It All Becomes Clear
We remarked upon the decision of Lyn Brown MP to stand down from her Stratford seat. We speculated that this presaged her elevation to the House of Lords.
This article from The Guardian kinda adds fuel to the speculation.
Labour’s obsession with constitutional reform is at best a distraction and at worst the harbinger of a new kind of gerrymander. Readers may recall that as former PM, Gordon Brown ran out of ideas, he revived (and failed to implement) the idea of House of Lords reform.
Starmer’s party, it seems, intends to tread the same path but without half measures. We are as yet unclear about what shape the new chamber will be, but we do know that in an attempt to redress the electoral balance (the Tories have a hundred more peers than Labour) and the sex imbalance (two thirds are men), Labour will flood the Lords with new members. (Remember Johnson had proposed the same thing regarding Brexit.)
Undeniably, the House of Lords is an anachronism. If you were starting from scratch, you would not have a chamber in which membership was determined by the status of your father. The preservation of hereditary Lords is difficult to justify for anything beyond ceremonial occasions. And we are not starting from scratch.
Labour insists that the reformed Lords will be an elected chamber, and this will inevitably bring the issue of which house will have the democratic legitimacy. The US experience (of Senate and Congress) suggests that when one party is ascendent in both houses, the governing party can legislate without hindrance; when different parties are ascendent in either house, there is a log-jam and legislation is stymied.

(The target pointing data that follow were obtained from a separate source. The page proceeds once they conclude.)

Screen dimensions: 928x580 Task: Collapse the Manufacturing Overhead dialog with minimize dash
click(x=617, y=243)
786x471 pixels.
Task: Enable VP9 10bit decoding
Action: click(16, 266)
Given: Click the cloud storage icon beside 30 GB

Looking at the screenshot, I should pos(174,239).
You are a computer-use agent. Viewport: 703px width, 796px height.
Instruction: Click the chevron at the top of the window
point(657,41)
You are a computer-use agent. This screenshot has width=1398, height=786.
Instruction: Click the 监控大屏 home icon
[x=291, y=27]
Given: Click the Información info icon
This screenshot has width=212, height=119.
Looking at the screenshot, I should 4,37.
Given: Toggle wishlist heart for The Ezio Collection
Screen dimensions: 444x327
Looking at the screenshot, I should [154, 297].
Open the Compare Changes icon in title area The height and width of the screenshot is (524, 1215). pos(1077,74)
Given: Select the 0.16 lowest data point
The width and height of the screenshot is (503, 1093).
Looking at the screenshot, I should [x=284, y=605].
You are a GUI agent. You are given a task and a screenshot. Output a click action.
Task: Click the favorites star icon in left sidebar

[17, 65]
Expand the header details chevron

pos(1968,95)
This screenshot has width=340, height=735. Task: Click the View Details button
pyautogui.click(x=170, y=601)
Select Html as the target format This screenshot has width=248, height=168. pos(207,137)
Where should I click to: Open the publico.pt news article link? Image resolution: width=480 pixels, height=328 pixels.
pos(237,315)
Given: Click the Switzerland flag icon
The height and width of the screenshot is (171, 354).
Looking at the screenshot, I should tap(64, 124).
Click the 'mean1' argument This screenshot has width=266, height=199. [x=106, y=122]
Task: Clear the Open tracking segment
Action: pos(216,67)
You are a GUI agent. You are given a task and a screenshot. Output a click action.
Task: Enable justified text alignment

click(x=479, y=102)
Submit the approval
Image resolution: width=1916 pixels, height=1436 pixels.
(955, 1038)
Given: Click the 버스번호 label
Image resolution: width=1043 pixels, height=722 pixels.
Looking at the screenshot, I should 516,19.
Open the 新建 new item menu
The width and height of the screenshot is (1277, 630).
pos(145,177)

For all of its failings, the House of Lords was once a decent reforming chamber with a significant number of men and women who were acknowledged global experts in their fields, having spent decades in science, medicine, business etc. One thing that marked them out was their independence of thought and their experience of a world outside politics. That is going to be lost and they are about to be swamped by a host of superannuated political hacks.
That is not to say that there should not be some improvement. Elevation to the Lords has been marred by accusations of cronyism, (think for instance of Boris Johnson and a Russian plutocrat). The continued presence of 91 hereditary peers is an anachronism without any counterbalancing merit.
But a reforming chamber that mirrors the lower house will not be a reforming chamber; it will be a rubber stamp.
The proposals demonstrate a clear attempt to bulldoze legislation. The conventions that have governed parliamentary administration look likely to be overwhelmed and we will all be the worse off for it.
Couched in the language of inclusivity and equity, we risk opening the doors to increased authoritarianism and what a number of those ‘dead white men’ of the Enlightenment called “the tyranny of the majority”.